Öte yandan Rusya’ya uygulanan yaptırımlar sonucu birçok Alman şirketinin bu pazardan çıkması, ülke için çok önemli olan Rusya pazarının kaybedilmesine neden oldu. Sadece Rusya değil Brexit ile Birleşik Krallık’ın Avrupa Birliği’nden ayrılması da Almanya’yı etkiledi. Ayrıca ABD eski Başkanı Donald Trump’un Avrupa’dan yapılan ithalatlara gümrük vergisi uygulamasını yürürlüğe sokması da ticarete olumsuz yansıdı.
Almanya ekonomisinin geleceği…
Uzmanlar Avrupa’nın en büyük ekonomisinin geleceği için de iyimser değil. İngiliz finans şirketi Pantheon Macro Economics, Almanya gayri safi yurtiçi hasılasının 2023 yılında yüzde 0.2 küçüleceğini öngörüyor. Pantheon Macro Economics’in kıdemli Avrupa ekonomisti Melanie Debono, “Tahminlerimiz doğruysa, Almanya dört büyük euro bölgesi ekonomisi arasında en kötü performans gösteren ülke olacak” diyor.

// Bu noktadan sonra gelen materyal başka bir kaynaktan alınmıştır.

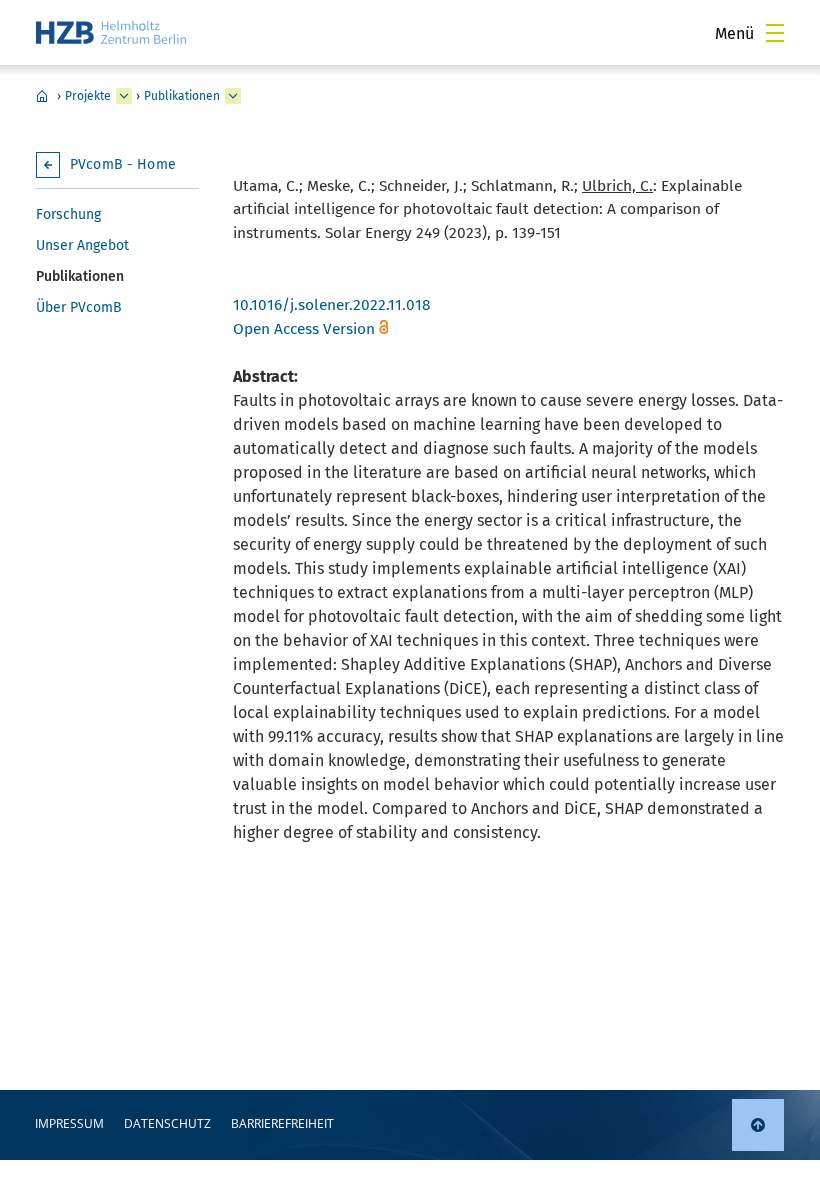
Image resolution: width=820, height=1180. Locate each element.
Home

Hollandalı ING’nin küresel ekonomi sorumlusu Carsten Brzeski ise “Ekonominin hem kısa hem de uzun vadeli görünümü hiç de pembe görünmüyor” demekte.

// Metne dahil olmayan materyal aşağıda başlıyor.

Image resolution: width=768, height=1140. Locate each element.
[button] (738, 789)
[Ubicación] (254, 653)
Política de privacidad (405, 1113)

Ancak herkes ülke için kötü düşünmüyor. Bir kere Almanya, 4.2 trilyon dolarlık gayri safi yurtiçi hasılası ile hala Avrupa’nın en büyük ekonomisi. Merkez Bankası Başkanı Joachim Nagel “Alman ekonomisinin uyum kapasitesini küçümsememeliyiz. Evet, karmaşık aylardan geçiyoruz diyebilirim. Ancak çok da kötümser değilim” diyor. Hamburg’daki Berenberg Bank ekonomisti Holger Schmiedin ise ülkenin günümüzde karşılaştığı zorlukların 1990’larda iki Almanya’nın birleşmesi sırasında yaşadıklarından daha hafif olduğunun altını çiziyor.